[Records for this task — start]

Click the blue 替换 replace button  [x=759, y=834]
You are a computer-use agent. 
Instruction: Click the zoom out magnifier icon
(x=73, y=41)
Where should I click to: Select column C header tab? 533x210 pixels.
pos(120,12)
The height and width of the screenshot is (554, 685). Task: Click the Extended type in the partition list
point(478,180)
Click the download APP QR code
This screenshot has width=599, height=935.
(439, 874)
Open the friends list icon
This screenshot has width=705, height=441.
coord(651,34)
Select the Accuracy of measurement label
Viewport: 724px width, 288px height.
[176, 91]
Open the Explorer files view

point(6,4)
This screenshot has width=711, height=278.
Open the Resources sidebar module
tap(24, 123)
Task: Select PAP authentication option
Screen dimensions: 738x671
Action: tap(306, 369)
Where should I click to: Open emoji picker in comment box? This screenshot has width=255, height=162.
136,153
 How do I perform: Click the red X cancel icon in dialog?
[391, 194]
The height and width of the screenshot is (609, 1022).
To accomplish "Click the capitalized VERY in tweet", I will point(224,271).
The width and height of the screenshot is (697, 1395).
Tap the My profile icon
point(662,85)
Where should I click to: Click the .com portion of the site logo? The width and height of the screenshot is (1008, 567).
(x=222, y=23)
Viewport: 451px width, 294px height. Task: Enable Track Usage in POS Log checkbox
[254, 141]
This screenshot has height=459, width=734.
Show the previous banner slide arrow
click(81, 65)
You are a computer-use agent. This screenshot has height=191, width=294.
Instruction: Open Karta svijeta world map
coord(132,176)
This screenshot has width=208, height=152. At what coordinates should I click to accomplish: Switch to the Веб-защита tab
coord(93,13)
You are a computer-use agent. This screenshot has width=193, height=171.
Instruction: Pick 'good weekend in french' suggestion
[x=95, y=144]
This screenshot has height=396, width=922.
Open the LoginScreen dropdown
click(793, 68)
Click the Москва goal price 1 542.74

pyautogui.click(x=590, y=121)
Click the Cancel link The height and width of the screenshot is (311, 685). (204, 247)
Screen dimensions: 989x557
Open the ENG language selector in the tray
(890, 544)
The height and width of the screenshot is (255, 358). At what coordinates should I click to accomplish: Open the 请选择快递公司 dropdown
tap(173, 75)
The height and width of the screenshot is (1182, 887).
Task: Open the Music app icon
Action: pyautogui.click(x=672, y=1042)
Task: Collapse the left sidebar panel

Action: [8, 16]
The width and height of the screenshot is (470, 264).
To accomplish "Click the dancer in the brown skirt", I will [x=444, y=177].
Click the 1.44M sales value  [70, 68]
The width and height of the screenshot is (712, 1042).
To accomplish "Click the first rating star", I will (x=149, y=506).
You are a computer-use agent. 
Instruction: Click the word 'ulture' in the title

[Records for this task — finish]

**Your goal:**
Line by line, retype the entire listing exactly.

**Solution:**
Click the blue 替换 replace button  [x=759, y=834]
You are a computer-use agent. 
Instruction: Click the zoom out magnifier icon
(x=73, y=41)
Where should I click to: Select column C header tab? 533x210 pixels.
pos(120,12)
The height and width of the screenshot is (554, 685). Task: Click the Extended type in the partition list
point(478,180)
Click the download APP QR code
This screenshot has width=599, height=935.
(439, 874)
Open the friends list icon
This screenshot has width=705, height=441.
coord(651,34)
Select the Accuracy of measurement label
Viewport: 724px width, 288px height.
[176, 91]
Open the Explorer files view

point(6,4)
This screenshot has width=711, height=278.
Open the Resources sidebar module
tap(24, 123)
Task: Select PAP authentication option
Screen dimensions: 738x671
Action: tap(306, 369)
Where should I click to: Open emoji picker in comment box? This screenshot has width=255, height=162.
136,153
 How do I perform: Click the red X cancel icon in dialog?
[391, 194]
The height and width of the screenshot is (609, 1022).
To accomplish "Click the capitalized VERY in tweet", I will point(224,271).
The width and height of the screenshot is (697, 1395).
Tap the My profile icon
point(662,85)
Where should I click to: Click the .com portion of the site logo? The width and height of the screenshot is (1008, 567).
(x=222, y=23)
Viewport: 451px width, 294px height. Task: Enable Track Usage in POS Log checkbox
[254, 141]
This screenshot has height=459, width=734.
Show the previous banner slide arrow
click(81, 65)
You are a computer-use agent. This screenshot has height=191, width=294.
Instruction: Open Karta svijeta world map
coord(132,176)
This screenshot has width=208, height=152. At what coordinates should I click to accomplish: Switch to the Веб-защита tab
coord(93,13)
You are a computer-use agent. This screenshot has width=193, height=171.
Instruction: Pick 'good weekend in french' suggestion
[x=95, y=144]
This screenshot has height=396, width=922.
Open the LoginScreen dropdown
click(793, 68)
Click the Москва goal price 1 542.74

pyautogui.click(x=590, y=121)
Click the Cancel link The height and width of the screenshot is (311, 685). (204, 247)
Screen dimensions: 989x557
Open the ENG language selector in the tray
(890, 544)
The height and width of the screenshot is (255, 358). At what coordinates should I click to accomplish: Open the 请选择快递公司 dropdown
tap(173, 75)
The height and width of the screenshot is (1182, 887).
Task: Open the Music app icon
Action: pyautogui.click(x=672, y=1042)
Task: Collapse the left sidebar panel

Action: [8, 16]
The width and height of the screenshot is (470, 264).
To accomplish "Click the dancer in the brown skirt", I will [x=444, y=177].
Click the 1.44M sales value  [70, 68]
The width and height of the screenshot is (712, 1042).
To accomplish "Click the first rating star", I will (x=149, y=506).
You are a computer-use agent. 
Instruction: Click the word 'ulture' in the title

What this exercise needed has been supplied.